Guatemala, 8 mar (EFE).- Miles de guatemaltecas se apoderaron hoy de las calles del centro histórico de esta capital para clamar por el fin de la violencia que les afecta, así como igualdad en oportunidades de trabajo, educación y salud.
"Como mujeres somos víctimas de violencia, racismo, discriminación y atropellos de todo tipo, por parte de este sistema excluyente y patriarcal", dijo a Efe Sandra Moran, dirigente del denominado Sector de Mujeres.
Esta coalición de organizaciones femeninas conmemoraron hoy el Día Internacional de la Mujer con masivas marchas y concentraciones en 13 de los 22 departamentos del país.
"Venimos a exigir respeto a nuestros derechos humanos e individuales, políticas públicas que beneficien de igual forma a hombres y mujeres", señaló Tomasa Cujulum, líder del Comité de Unidad Campesina.
El Movimiento Sindical, Indígena y Campesino de Guatemala (Misg) denunció en un comunicado que las mujeres de este país centroamericano, que representan el 51% de los trece millones de habitantes de este país, sufren una triple discriminación, por sus calidades de mujeres, pobres e indígenas.

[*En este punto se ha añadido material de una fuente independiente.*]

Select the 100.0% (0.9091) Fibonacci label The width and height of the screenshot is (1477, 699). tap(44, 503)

En las manifestaciones participaron mujeres pertenecientes a diferentes sectores de la sociedad: activistas, estudiantes, sindicalistas, políticas y religiosas, entre otras tantas.
La principal demanda de las guatemaltecas es el fin de la violencia que les agobia, la cual se ha cobrado la vida de al menos 87 mujeres en lo que va de este año.

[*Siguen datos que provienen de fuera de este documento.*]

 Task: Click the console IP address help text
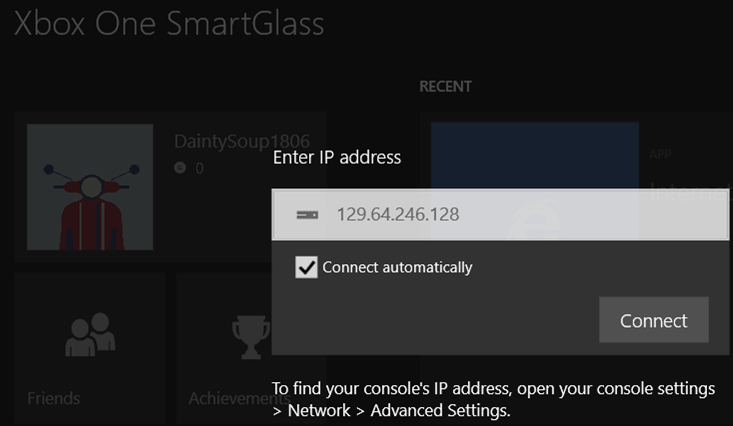pyautogui.click(x=493, y=399)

Como consecuencia del machismo que impera en este país, así como la violencia generada por las pandillas juveniles, los grupos del crimen organizado y el narcotráfico, el año pasado fueron asesinadas en Guatemala más de 600 mujeres.
Según estadísticas oficiales, sólo en el 3 por ciento de esos crímenes fue dictada una sentencia judicial en contra de los responsables, el resto continúa en la impunidad.
El Parlamento guatemalteco aprobó en 2007 una ley que tipifica el feminicidio con el objetivo de reducir las muertes violentas de mujeres, pero ésta no ha detenido la violencia de género.
La violencia contra las mujeres, señaló en un comunicado el procurador de los Derechos Humanos, Sergio Morales, "lacera en lo más hondo la sociedad guatemalteca, pues no se trata únicamente de fatídicas estadísticas en crecimiento, sino de hechos cuyas características deberían ser motivo de la mayor preocupación".
"Se ha observado que mientras un hombre asesinado tiene una señal de tortura, la mujer puede presentar entre dos y siete señales de este tipo. Las categorías que presentan un patrón constante o crecimiento son las de amordazamiento, abuso sexual, estrangulación, lapidación y mutilación", agregó Morales.